- Interactive map of Hjørungavåg
- Hjørungavåg Hjørungavåg
- Coordinates: 62°21′10″N 6°04′18″E﻿ / ﻿62.35274°N 6.07175°E
- Country: Norway
- Region: Western Norway
- County: Møre og Romsdal
- District: Sunnmøre
- Municipality: Hareid Municipality

Area
- • Total: 0.78 km^{2} (0.30 sq mi)
- Elevation: 28 m (92 ft)

Population (2024)
- • Total: 716
- • Density: 918/km^{2} (2,380/sq mi)
- Time zone: UTC+01:00 (CET)
- • Summer (DST): UTC+02:00 (CEST)
- Post Code: 6063 Hjørungavåg

= Hjørungavåg =

Village in Hareid Municipality, Norway

Hjørungavåg is a village in Hareid Municipality in Møre og Romsdal county, Norway. The village is located on the eastern shore of the island of Hareidlandet, just southeast of the municipal centre of Hareid.

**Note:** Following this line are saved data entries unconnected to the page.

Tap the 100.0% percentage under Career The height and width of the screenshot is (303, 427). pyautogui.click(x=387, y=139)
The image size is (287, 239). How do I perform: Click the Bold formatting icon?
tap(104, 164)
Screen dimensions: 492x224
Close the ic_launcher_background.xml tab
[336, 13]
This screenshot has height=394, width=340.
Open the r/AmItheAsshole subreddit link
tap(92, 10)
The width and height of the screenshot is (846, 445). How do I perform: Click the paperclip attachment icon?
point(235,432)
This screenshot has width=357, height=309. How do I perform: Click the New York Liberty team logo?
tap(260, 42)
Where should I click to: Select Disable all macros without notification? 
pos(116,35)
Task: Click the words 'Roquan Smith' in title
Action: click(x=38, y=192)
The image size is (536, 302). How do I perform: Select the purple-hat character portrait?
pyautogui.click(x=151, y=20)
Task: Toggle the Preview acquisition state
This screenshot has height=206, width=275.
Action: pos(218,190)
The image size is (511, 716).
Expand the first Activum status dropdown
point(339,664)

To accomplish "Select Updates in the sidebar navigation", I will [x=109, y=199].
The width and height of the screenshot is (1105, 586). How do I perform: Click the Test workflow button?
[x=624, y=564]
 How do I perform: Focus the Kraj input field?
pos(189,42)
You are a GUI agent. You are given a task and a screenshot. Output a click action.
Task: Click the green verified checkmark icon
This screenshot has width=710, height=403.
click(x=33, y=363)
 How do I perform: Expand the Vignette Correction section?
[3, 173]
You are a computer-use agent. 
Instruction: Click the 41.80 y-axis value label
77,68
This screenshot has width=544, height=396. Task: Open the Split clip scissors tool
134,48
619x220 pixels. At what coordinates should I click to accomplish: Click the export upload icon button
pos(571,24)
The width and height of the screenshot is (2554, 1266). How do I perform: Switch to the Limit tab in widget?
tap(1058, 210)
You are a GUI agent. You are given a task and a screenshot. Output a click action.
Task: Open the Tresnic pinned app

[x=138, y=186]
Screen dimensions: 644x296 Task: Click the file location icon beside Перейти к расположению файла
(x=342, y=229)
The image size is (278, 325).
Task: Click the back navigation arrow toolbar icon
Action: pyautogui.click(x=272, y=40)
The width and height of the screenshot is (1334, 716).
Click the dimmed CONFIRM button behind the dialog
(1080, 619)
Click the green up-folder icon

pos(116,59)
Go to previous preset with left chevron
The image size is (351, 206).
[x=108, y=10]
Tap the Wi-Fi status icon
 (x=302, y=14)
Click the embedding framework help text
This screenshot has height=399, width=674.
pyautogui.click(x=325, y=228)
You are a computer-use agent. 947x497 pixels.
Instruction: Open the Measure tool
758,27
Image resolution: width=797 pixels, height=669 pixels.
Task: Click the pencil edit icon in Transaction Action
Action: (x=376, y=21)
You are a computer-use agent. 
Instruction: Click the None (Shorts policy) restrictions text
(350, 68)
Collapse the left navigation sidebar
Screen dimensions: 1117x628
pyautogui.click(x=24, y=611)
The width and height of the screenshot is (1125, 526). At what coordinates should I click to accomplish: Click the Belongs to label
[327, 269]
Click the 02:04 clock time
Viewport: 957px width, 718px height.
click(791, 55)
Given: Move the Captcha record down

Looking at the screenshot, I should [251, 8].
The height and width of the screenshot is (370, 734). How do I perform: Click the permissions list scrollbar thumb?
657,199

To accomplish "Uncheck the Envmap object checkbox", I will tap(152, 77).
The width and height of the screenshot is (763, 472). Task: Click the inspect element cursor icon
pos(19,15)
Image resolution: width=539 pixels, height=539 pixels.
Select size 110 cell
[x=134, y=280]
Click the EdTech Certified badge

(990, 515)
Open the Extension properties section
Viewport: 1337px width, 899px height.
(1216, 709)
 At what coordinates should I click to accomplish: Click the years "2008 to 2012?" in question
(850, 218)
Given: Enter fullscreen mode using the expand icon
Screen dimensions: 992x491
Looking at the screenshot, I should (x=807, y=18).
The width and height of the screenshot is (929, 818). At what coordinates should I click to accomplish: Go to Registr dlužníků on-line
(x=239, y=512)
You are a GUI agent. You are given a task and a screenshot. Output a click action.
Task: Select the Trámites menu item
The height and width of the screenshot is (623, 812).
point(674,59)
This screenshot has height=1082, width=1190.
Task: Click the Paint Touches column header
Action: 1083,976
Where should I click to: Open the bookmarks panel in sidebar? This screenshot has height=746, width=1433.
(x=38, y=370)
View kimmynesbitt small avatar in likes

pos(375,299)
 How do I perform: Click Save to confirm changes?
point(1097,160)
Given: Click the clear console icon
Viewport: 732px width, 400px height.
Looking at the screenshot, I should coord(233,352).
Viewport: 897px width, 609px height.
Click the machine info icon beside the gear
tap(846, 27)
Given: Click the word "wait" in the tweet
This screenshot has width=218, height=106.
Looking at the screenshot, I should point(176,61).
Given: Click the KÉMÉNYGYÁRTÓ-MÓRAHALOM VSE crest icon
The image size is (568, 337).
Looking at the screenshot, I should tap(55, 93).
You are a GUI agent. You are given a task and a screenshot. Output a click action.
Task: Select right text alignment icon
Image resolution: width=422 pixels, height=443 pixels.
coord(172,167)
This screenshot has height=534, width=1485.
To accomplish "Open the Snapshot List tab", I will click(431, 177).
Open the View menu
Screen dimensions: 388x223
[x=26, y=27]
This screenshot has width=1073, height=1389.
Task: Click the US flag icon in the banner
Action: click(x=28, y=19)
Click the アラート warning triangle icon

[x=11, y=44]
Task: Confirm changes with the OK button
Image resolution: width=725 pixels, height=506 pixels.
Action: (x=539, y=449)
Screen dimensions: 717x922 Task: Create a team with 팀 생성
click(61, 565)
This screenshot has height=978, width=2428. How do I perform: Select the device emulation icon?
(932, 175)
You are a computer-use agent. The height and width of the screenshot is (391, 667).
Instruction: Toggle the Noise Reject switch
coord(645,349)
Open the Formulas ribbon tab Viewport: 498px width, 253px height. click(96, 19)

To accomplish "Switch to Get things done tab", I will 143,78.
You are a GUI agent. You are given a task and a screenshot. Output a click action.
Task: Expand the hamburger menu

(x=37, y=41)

The 0.78 km2 village has a population (2024) of 716 and a population density of 918 PD/km2.

The area was historically known as Liavåg. Due to the fact that the historic Battle of Hjörungavágr in 986 may have been fought in the vicinity of the village, the village was renamed Hjørungavåg in 1897. The village celebrated the 1000-year anniversary of the battle in 1986.